Urban Traffic Prediction through the Second Use of Inexpensive Big Data from Buildings

Efforts to measure mobility in cities though mining increasingly available urban data are hindered by fragmented and purpose-specific data sources. Synthesizing disparate data sources to learn transportation network behavior is essential to more accurately simulate the consequences of changes in policy or in the built environment. In this paper¹ Zheng et. al. show that building occupancy data estimated from existing building sensor can improve the accuracy of traffic speed predictions. More impressively, they show that occupancy data alone can predict traffic as well as dedicated traffic monitoring systems for a fraction of the cost.

Traffic prediction research

Taxonomy of traffic prediction research (figure 2)

Broadly, traffic prediction research aims to predict the traffic status of a road or road network and is an essential tool in developing and assessing congestion reduction strategies. With estimates of the annual cost of congestion in the US well in excess of $100 billion and rising, reducing congestion is a priority in almost every city.

Within the research area of short-term single location traffic prediction, external information is often used along with historical traffic data to improve prediction accuracy. Weather and weekday/holiday information are popular candidates because their influence on traffic is not recoverable from the traffic data itself. However, external data is often not sufficient to replace the historical traffic data in the predictive model.

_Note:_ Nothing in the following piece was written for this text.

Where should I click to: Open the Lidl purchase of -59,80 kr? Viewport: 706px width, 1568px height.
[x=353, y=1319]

Importantly, Zhang et.al. show that occupancy data alone can predict traffic status after a calibration period.

Occupancy sensing in buildings is an area of research in its own right. Buildings can more efficiently regulate systems like HVAC when the occupancy of the building or individual rooms is known. Like traffic, measuring occupancy directly is hard and several methods for estimating occupancy from sensor measurements have been developed. The authors selected CO2 concentration as an occupancy because it is widely available as part of ventilation management systems and well-correlated with occupancy.

Occupancy-based traffic prediction framework

The traffic prediction framework (figure 4)

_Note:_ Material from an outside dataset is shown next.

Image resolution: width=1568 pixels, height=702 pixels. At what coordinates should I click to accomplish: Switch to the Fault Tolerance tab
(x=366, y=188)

The prediction framework encompasses two run-time modes: prediction with a permanent traffic sensor (TPO-P) and prediction with a temporary traffic sensor (TPO-T). Both modes require traffic data during the training phase, but only TPO-P requires traffic data in the prediction phase.

Estimating occupancy in each zone

First, CO2 concentration is converted into occupancy using a time-varying Occupancy Estimation Model (OEM). The model is a dynamic extension of a steady-state formula used by the American Society of Heating, Refrigeration and Air Conditioning Engineers (ASHRAE). The authors introduce the model fully in a previous paper² but the take-home message is that ventilation standards require the system to circulate enough air to keep CO2 concentration below an acceptable level. CO2 concentration in buildings is primarily a function of occupancy, so the authors were able to reverse engineer measurements already being collected to estimate occupancy.

Relating changes in occupancy to changes in traffic

Changes in occupancy don’t immediately result in changes in traffic. Moreover, the delay between changes in occupancy and changes in traffic itself may change over time. To solve this, the authors apply a modified Dynamic Time Warping (DTW) algorithm to map changes in occupancy to changes in traffic through time. These time-warp offsets compose the Occupancy-Traffic Model in the framework diagram.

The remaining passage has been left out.